** BEGIN Stored rows **

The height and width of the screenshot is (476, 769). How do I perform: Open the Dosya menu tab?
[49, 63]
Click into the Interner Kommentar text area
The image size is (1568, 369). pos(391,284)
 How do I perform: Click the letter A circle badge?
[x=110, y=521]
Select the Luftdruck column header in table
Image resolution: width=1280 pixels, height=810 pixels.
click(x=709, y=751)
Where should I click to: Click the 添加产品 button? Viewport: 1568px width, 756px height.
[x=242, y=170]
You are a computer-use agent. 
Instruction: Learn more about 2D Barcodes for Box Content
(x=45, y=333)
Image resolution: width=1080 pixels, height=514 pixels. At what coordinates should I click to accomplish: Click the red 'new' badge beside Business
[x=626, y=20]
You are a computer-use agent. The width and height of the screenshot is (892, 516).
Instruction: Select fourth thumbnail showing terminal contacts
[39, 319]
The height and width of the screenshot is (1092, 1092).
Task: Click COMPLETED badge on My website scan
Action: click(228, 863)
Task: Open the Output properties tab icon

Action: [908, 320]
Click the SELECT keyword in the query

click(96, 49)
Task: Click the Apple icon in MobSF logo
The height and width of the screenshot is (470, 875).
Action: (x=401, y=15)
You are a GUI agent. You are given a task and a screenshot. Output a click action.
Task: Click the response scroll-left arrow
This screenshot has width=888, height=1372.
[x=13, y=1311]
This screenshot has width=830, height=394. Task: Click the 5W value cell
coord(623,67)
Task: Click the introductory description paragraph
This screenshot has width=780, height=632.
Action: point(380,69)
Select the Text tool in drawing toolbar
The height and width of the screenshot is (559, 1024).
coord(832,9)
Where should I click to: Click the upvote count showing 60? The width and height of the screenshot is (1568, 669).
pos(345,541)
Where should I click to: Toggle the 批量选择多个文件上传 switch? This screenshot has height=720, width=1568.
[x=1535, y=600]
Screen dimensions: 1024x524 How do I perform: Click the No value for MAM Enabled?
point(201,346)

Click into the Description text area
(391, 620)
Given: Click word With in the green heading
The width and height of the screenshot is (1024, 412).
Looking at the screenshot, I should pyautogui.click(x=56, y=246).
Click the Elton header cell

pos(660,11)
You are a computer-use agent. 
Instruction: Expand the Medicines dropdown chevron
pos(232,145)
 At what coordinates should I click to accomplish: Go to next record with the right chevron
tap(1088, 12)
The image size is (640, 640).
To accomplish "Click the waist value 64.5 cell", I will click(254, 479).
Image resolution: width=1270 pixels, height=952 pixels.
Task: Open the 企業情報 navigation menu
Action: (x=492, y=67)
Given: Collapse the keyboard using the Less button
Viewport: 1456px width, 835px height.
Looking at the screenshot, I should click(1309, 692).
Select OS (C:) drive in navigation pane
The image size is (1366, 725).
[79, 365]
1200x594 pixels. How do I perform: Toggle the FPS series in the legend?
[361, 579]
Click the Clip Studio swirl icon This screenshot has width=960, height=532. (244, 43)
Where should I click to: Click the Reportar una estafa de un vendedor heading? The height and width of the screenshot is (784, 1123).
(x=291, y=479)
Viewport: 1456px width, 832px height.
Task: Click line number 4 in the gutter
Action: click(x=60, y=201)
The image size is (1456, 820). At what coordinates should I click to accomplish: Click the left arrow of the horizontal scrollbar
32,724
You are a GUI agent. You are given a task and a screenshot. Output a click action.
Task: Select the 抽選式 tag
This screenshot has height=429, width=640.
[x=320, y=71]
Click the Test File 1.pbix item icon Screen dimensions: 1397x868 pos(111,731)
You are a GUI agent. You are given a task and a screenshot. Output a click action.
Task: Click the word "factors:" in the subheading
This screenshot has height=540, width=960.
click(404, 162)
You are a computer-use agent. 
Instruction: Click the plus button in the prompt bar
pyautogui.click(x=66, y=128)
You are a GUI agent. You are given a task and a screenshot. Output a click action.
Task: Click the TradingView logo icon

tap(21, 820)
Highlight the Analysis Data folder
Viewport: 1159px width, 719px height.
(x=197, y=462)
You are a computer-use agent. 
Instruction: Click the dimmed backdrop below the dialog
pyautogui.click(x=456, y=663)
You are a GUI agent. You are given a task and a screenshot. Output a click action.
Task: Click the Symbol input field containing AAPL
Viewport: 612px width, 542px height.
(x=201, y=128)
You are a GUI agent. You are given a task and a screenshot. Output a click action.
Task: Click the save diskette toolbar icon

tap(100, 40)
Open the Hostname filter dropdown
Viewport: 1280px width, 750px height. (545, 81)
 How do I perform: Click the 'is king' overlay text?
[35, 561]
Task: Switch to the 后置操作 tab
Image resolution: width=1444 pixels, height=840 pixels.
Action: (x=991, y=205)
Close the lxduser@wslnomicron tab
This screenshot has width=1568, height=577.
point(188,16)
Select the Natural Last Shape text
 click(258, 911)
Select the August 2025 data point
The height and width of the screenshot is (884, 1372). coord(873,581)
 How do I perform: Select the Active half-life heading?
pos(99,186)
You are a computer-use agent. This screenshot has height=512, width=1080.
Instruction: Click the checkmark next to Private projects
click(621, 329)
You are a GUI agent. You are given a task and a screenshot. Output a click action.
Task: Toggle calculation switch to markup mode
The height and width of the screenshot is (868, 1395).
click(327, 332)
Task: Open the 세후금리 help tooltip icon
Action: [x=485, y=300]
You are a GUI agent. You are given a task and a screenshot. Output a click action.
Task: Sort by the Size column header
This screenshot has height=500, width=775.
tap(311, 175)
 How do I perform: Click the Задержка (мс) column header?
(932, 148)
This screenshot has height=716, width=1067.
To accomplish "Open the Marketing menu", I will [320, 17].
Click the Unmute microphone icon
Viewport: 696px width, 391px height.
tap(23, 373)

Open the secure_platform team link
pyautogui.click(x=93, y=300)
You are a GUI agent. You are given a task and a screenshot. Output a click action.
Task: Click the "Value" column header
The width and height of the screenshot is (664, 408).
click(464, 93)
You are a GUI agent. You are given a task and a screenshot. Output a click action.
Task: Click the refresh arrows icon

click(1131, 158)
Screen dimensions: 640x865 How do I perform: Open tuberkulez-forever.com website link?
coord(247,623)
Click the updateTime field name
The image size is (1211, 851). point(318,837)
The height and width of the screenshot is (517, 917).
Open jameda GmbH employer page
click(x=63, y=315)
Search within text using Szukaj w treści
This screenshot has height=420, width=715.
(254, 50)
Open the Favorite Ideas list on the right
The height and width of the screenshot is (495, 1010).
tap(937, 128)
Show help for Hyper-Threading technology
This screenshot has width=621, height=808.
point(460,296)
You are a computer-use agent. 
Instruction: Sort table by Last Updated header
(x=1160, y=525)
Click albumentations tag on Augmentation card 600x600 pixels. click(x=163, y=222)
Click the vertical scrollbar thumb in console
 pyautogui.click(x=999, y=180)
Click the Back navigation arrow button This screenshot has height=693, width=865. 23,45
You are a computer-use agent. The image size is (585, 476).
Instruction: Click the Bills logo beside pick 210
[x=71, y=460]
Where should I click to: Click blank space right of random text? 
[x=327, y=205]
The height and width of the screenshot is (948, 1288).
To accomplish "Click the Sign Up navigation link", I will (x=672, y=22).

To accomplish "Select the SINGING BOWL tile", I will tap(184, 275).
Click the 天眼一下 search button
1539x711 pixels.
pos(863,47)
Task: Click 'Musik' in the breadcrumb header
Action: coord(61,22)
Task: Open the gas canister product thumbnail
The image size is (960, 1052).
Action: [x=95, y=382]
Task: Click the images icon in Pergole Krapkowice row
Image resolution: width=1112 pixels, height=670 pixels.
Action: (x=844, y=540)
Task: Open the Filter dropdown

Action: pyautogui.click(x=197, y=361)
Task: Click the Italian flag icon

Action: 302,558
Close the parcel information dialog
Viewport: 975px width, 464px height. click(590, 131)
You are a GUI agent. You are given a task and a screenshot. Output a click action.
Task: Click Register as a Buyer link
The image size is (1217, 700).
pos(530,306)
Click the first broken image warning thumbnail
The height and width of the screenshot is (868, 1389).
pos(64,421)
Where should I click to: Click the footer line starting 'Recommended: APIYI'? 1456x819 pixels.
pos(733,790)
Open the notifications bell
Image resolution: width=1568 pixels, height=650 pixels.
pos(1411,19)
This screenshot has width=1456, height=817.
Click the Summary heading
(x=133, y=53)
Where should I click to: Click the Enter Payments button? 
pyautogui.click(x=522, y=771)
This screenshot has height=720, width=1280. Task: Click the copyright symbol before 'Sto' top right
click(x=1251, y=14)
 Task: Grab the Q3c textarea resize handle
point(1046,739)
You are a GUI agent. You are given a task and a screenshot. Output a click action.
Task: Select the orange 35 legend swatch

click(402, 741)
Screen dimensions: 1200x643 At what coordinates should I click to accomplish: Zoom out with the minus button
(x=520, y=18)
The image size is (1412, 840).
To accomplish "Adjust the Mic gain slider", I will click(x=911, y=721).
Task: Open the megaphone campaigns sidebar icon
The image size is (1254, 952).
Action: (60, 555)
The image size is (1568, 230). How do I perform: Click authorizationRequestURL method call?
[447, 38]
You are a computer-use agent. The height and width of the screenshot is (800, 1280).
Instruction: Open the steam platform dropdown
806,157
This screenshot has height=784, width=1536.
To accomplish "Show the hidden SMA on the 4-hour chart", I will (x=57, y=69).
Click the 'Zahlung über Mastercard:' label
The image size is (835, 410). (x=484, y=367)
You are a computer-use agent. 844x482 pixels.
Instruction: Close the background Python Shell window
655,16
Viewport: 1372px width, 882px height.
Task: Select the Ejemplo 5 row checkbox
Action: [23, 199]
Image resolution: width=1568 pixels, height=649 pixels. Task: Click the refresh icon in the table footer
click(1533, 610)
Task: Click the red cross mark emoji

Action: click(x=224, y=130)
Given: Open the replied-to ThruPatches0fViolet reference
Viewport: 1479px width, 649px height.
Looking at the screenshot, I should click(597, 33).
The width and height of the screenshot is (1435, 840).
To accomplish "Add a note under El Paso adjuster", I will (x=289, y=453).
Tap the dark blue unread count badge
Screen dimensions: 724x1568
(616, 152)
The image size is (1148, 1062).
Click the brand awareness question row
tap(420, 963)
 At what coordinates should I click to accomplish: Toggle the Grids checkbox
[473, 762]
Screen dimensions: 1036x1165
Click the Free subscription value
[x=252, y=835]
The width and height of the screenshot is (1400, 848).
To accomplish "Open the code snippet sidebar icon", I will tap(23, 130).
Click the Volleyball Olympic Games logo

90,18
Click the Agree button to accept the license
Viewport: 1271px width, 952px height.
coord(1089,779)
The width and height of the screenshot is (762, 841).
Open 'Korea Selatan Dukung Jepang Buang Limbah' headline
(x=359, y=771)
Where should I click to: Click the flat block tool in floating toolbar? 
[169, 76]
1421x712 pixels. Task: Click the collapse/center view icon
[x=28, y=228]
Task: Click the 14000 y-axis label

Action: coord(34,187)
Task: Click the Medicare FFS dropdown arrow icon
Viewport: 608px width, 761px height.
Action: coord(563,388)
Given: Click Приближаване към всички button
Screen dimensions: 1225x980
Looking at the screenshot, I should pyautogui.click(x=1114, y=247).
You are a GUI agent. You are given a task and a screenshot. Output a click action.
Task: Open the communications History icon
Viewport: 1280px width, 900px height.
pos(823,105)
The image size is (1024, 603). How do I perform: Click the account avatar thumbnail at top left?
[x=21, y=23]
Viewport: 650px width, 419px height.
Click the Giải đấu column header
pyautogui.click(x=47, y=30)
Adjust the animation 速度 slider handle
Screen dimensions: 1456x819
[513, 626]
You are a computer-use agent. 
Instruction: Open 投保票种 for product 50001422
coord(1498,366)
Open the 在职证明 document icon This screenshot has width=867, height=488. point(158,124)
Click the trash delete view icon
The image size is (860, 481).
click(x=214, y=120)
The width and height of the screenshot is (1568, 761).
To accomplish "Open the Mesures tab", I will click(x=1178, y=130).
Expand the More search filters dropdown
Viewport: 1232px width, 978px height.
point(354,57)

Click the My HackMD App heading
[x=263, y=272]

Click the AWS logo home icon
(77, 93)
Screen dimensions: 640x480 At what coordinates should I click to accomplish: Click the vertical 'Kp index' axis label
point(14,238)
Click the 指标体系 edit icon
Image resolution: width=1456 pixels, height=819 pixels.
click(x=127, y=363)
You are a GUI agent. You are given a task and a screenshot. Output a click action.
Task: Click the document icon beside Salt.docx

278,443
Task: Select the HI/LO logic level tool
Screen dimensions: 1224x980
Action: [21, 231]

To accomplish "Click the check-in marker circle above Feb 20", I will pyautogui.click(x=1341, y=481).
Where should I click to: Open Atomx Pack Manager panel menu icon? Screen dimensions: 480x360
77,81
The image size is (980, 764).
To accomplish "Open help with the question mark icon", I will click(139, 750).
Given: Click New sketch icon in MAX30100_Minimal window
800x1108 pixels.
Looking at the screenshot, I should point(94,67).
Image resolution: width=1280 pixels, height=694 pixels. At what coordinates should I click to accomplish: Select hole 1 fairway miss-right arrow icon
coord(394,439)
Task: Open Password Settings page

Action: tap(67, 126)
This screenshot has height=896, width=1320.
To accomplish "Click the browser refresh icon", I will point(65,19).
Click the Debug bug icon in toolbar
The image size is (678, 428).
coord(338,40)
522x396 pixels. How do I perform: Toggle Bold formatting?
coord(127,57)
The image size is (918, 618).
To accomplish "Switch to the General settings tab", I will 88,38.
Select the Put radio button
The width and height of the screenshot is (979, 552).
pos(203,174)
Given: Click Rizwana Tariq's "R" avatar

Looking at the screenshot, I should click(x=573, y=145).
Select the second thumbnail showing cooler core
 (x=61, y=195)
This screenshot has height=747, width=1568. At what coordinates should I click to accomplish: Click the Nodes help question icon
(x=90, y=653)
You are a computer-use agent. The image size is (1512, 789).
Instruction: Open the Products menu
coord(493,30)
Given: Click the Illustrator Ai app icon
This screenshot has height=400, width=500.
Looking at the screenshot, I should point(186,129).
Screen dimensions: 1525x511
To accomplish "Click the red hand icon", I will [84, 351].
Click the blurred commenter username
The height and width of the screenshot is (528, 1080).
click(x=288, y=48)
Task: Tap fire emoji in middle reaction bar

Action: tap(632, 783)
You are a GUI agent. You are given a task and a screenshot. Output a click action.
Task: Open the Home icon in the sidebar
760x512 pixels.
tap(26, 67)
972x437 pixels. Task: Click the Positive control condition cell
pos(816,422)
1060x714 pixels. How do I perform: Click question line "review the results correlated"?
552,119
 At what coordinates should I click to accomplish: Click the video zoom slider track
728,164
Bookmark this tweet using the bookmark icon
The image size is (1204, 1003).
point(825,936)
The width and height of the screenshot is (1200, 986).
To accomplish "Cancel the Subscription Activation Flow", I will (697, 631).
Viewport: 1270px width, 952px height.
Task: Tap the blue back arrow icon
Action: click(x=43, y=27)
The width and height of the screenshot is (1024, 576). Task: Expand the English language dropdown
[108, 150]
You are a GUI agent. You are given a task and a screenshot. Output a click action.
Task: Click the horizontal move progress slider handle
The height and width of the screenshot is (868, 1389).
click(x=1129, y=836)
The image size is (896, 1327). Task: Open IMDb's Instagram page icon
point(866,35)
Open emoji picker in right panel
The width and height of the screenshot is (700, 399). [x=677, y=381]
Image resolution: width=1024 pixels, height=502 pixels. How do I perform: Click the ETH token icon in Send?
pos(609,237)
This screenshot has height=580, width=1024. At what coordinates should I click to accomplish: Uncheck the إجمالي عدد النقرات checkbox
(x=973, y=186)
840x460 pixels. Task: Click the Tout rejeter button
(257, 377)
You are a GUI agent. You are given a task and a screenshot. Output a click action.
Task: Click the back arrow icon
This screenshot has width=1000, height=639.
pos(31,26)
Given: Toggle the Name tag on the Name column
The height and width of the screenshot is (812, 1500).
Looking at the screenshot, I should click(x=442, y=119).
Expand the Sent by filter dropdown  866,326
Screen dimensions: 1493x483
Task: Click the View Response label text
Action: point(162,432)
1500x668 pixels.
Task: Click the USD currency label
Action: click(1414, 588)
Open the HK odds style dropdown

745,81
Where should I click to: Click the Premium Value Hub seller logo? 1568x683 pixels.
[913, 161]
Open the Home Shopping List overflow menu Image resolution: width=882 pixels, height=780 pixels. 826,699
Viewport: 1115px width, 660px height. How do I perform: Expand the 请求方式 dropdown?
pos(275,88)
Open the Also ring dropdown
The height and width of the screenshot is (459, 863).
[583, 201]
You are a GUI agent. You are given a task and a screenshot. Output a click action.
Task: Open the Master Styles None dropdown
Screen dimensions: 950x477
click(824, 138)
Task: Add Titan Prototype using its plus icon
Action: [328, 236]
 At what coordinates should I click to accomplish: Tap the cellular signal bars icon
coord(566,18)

** END Stored rows **

| What this task involves |
From the material above, extract every line that contains the word "thumbnail" and list each one in full.

| Reply |
Instruction: Select fourth thumbnail showing terminal contacts
Task: Open the gas canister product thumbnail
Click the first broken image warning thumbnail
The image size is (1024, 603). How do I perform: Click the account avatar thumbnail at top left?
Select the second thumbnail showing cooler core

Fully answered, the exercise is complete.